Wilmar è uno dei produttori maggiori, non appellarsi a lui per queste grandi multinazionali potrebbe essere difficile: è realmente possibile cambiare questa catena?
«Che sia possibile cambiare è indubbio, bisogna capire dove è più facile che succeda, se dalla testa o dalla coda. Se il consumatore non ha informazioni sufficienti e se legge sulle tabelle che dicono che l'olio di palma è sostenibile, tende a fidarsi perché non ha modo di accedere a informazioni di senso contrario. Oggi, forse, con il rapporto di Amnesty ne ha una. Wilmar ha detto a Amnesty di essere consapevole che ci sono dei problemi nelle sue piantagioni, ma al momento non ha fatto nulla. Ma ancora prima, la legge sul lavoro in Indonesia è molto severa, la maggior parte dei trattamenti inflitti ai lavoratori da questa azienda sarebbero reati penali. Come mai questa legislazione non viene adottata? Un altro soggetto che manca di assumersi le sue responsabilità.
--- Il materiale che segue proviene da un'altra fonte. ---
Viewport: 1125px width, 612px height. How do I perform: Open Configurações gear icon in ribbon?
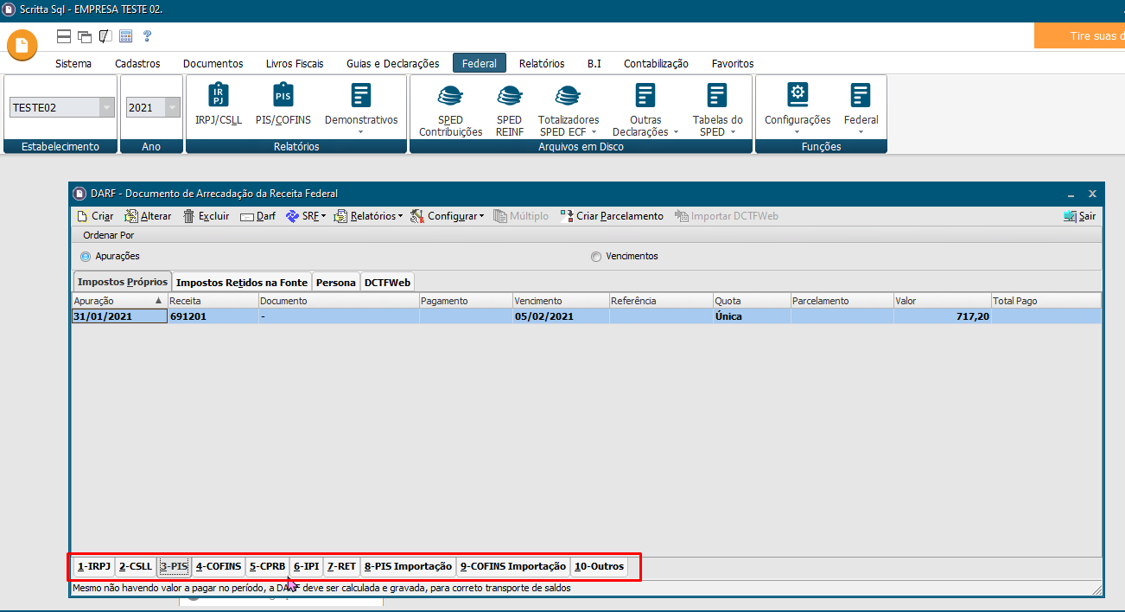pyautogui.click(x=797, y=94)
I marchi devono fare la loro parte (nel 2015 hanno fatturato utili per 320 miliardi di dollari), moralmente è inaccettabile che non abbiano fatto nulla contro lo sfruttamento atroce dei lavoratori dell'olio di palma.
Sfruttamento del lavoro minorile, come in altri luoghi, non è il problema solo delle aziende, ma anche di un welfare assente. Che ne pensa?
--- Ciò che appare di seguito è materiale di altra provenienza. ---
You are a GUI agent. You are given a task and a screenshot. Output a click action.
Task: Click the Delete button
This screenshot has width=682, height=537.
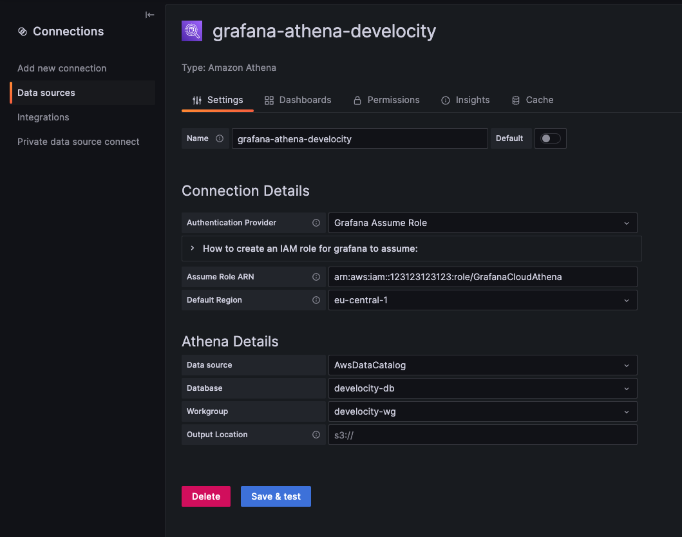click(x=205, y=496)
«Si, il problema chiama in causa l'assenza di welfare di governi che sono corrotti o destinano ingenti somme a spese inutili, come quelle militari, con il risultato che dall'altra parte del mondo troviamo consumatori che senza avere nessuna informazione si ritrovano con prodotti alimentari (come caffè, cacao), magari considerati etici, come le auto elettriche o i cellulari, che sono fatti con il lavoro dei bambini. Tornando all'olio di palma, il governo dell'Indonesia soggiace al predominio di questa multinazionale: dovremmo chiederci quanto è ingannevole l'uso della parola “sostenibile” per noi stessi, convinti con questa parola di aver fatto delle scelte giuste».
Sembra che quest'olio abbia comunque un'impronta ecologica minore rispetto ad altre produzioni. Ammesso e non concesso che sia più sostenibile, qual è il punto di equilibrio tra diritti diversi, come quello alla salute e a un lavoro dignitoso, per esempio?
«Un punto di equilibrio non credo che ci sia per il momento. Se non ci fossero mai stati casi di sfruttamento del lavoro per l'olio di palma, ci sarebbe comunque un problema enorme legato agli incendi di questi luoghi, o l'uso di sostanze chimiche estremamente tossiche, con un impatto ambientale comunque alto. Dovrebbero dircelo i produttori se c'è una sostenibilità, fa parte delle richieste che abbiamo posto nel rapporto. Se mancano anche le risposte meno impegnative, come dire se nel dentifricio c'è l'olio di palma dell'Indonesia oppure no, credo che la risposta alla domanda principale si allontani sempre più. Tra sei mesi dovremmo tornare sull'argomento, sicuramente».